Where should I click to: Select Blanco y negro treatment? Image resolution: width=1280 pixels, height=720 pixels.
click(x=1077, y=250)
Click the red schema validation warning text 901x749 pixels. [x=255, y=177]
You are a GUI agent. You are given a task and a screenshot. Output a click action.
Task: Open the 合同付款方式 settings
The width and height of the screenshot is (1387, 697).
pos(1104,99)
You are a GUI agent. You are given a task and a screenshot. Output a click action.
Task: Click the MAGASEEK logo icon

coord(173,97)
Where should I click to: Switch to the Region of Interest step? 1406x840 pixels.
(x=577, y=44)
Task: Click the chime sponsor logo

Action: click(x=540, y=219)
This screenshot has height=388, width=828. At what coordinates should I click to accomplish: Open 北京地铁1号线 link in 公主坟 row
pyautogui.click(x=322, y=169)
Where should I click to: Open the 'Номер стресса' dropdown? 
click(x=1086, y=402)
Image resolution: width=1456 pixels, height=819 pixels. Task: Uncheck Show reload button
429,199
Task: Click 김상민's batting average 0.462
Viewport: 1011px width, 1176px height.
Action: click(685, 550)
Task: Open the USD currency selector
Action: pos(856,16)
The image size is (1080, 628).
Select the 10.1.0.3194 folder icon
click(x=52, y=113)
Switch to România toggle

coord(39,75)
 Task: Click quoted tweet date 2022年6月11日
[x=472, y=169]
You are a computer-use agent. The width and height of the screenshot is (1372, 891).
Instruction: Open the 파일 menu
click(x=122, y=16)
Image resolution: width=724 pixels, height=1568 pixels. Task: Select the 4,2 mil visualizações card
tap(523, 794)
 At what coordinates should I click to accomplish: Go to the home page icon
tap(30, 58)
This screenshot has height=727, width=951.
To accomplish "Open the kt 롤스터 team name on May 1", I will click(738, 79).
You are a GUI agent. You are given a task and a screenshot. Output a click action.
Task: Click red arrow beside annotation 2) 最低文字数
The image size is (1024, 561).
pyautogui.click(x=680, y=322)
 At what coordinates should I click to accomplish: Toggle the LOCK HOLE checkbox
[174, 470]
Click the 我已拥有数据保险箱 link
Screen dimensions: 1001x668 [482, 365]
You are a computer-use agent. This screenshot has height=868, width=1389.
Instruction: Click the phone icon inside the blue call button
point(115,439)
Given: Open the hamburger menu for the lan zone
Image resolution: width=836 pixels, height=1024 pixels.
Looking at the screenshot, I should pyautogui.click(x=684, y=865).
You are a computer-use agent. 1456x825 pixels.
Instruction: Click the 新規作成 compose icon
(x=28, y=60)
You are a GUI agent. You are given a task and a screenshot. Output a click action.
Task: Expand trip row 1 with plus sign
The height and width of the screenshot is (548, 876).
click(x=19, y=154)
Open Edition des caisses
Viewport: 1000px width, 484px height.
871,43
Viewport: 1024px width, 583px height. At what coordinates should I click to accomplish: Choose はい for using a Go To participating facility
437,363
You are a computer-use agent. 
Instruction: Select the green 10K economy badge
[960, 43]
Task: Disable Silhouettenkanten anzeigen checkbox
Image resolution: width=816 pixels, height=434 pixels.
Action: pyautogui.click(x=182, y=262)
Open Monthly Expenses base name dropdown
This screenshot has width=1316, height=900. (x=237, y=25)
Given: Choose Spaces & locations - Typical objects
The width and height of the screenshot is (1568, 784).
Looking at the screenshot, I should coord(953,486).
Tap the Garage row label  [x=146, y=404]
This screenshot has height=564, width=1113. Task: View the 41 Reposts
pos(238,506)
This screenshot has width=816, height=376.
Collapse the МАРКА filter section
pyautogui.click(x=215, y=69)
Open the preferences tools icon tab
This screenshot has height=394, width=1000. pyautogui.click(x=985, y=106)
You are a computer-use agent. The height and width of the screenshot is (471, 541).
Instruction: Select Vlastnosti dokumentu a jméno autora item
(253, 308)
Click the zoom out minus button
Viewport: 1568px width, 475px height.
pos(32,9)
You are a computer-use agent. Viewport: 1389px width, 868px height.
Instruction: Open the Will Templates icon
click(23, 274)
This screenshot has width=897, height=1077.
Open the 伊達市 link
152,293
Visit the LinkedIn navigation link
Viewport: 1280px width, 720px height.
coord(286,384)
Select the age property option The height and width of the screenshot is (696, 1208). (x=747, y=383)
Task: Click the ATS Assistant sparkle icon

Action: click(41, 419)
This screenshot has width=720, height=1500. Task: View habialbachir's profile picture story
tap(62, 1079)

_ _ _ _

## [Aim of the exercise]
Copy the records verbatim, beginning at the line containing "The image size is (1080, 628)." and ending after the line containing "tap(30, 58)".

## [Task response]
The image size is (1080, 628).
Select the 10.1.0.3194 folder icon
click(x=52, y=113)
Switch to România toggle

coord(39,75)
 Task: Click quoted tweet date 2022年6月11日
[x=472, y=169]
You are a computer-use agent. The width and height of the screenshot is (1372, 891).
Instruction: Open the 파일 menu
click(x=122, y=16)
Image resolution: width=724 pixels, height=1568 pixels. Task: Select the 4,2 mil visualizações card
tap(523, 794)
 At what coordinates should I click to accomplish: Go to the home page icon
tap(30, 58)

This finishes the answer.